CovertLab / wcEcoli

Whole Cell Model of E. coli
Other
18 stars 4 forks source link

Proposal: Releasing Versions of the Whole-Cell E. coli Model #1061

Open U8NWXD opened 3 years ago

U8NWXD commented 3 years ago

Since I'm figuring out how to do releases of the whole-cell model, I took a pass at writing up a plan for future releases. Here's my proposal:

Releasing New Versions of the Model

We release new versions of the model to the WholeCellEcoliRelease repository whenever someone in the lab publishes a paper that requires unreleased model code.

Tracking Versions

Version Numbers

We use semantic versioning for our version numbers, except we drop the patch number. In broad strokes, this means that our version numbers take the form major.minor, for example 1.0. We can also specify pre-releases like 1.0-beta.1. For any versions that include breaking changes (i.e. if someone else wrote code that uses our public methods, that code should still work), we increment the major version. For all other (i.e. backwards-compatible) changes, we increment the minor version. New major releases will generally go along with papers, while new minor releases will usually contain minor bug fixes.

Commits and Tags

When we release the model, we usually squash all our commits into a single release commit. This keeps the commit messages in wcEcoli private. However, this does not mean have one commit per release. For example, we might add commits to fix bugs or update documentation without doing a new release. You also might want to split the release for your paper across multiple commits. For example, if some of your data were generated using an earlier version of the model, you might want to include 2 commits: one that includes changes up to that earlier version and one for the rest of the changes. That way, you can refer to your versions my commit hashes in your paper.

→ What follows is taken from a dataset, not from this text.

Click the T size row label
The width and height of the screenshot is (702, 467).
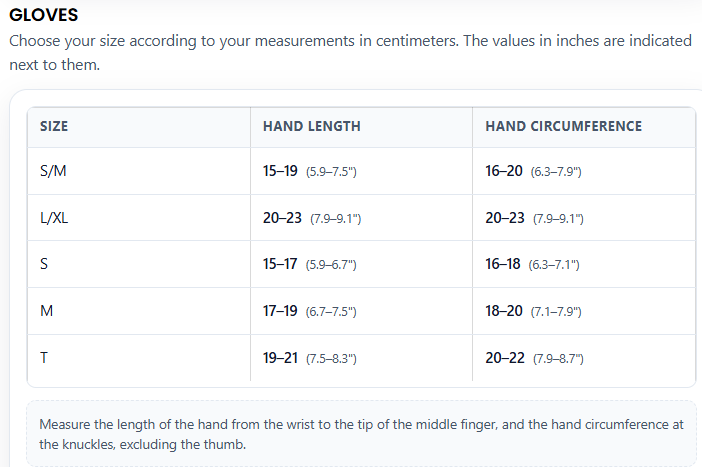tap(44, 358)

Instead of tracking versions with commits, we track them with tags. These tags are named with the version number, e.g. v1.0 and associated with releases on GitHub. It's good to include in the tag message a description of what the release is for. Then, you can specify the tag in your paper. Tracking versions with tags has a number of benefits:

  1. Tags are more user-friendly than commit-hashes since they are human-readable.
  2. Releases, which are built from tags, are easily accessible with GitHub's web interface.
  3. When users clone the repository, they'll get the most up-to-date code by default, including any fixes we made since the last release.

Pre-Releases

When submitting a paper for review, you might want to make code available to reviewers without making a new release. For example, you might want to address reviewer comments before you make a new release. To handle this, we create pre-releases. These are versions just like those described above, except they have alpha or beta added to the end to signal that they are not yet complete. For example, let's say you're making a big new release that will be v3.0. You could create v3.0-beta.1 and make that available to reviewers. Then, you could address their comments in v3.0-beta.2. Once the paper's accepted and you've made any last changes, you can release v3.0. When you create the releases for v3.0-beta.1 and v3.0-beta.2 on GitHub, you can specify it as a pre-release so that GitHub marks it as such. This will tell users you aren't ready for them to use it yet.

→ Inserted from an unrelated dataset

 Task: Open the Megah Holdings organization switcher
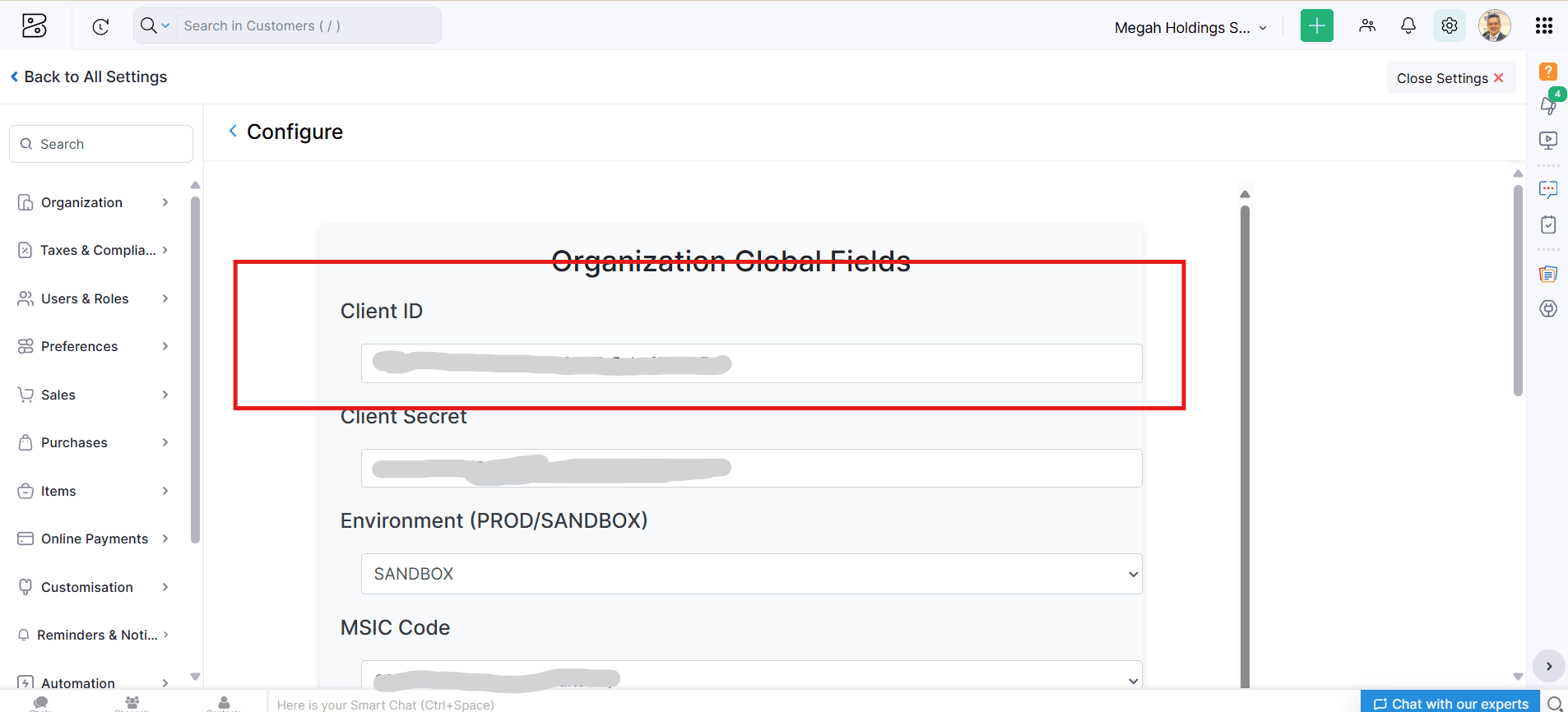coord(1190,28)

If you want to avoid putting your code into the WholeCellEcoliRelease repository until after review, you can create a new temporary repository just for reviewers. One easy way to do this is to clone the WholeCellEcoliRelease repository and add the temporary repository as another remote. Then you can set up your tags and push to the temporary repository. Once the paper is accepted, you can push to the WholeCellEcoliRelease repository to make your releases public.

Other Considerations

1fish2 commented 3 years ago

Well said, @U8NWXD!

Goals

The primary goal is to allow people to run the code to reproduce the published results.

The secondary goal to allow them to read, understand, and tinker with the code.

Much has been written about program reproducibility and it's far from a solved problem esp. with floating point math. Frankly Python and its libraries aren't built with this in mind. Do what you can to increase code reproducibility.

What we've done to date

Release Procedure

This seems like a good pattern for a new release for a new published paper:

[Any changes or additions to this procedure?]

Assumptions

Pre-Releases

Changelogs

Changelogs are very useful but when making a new snapshot associated with a new published article, maybe we can settle for a high level summary.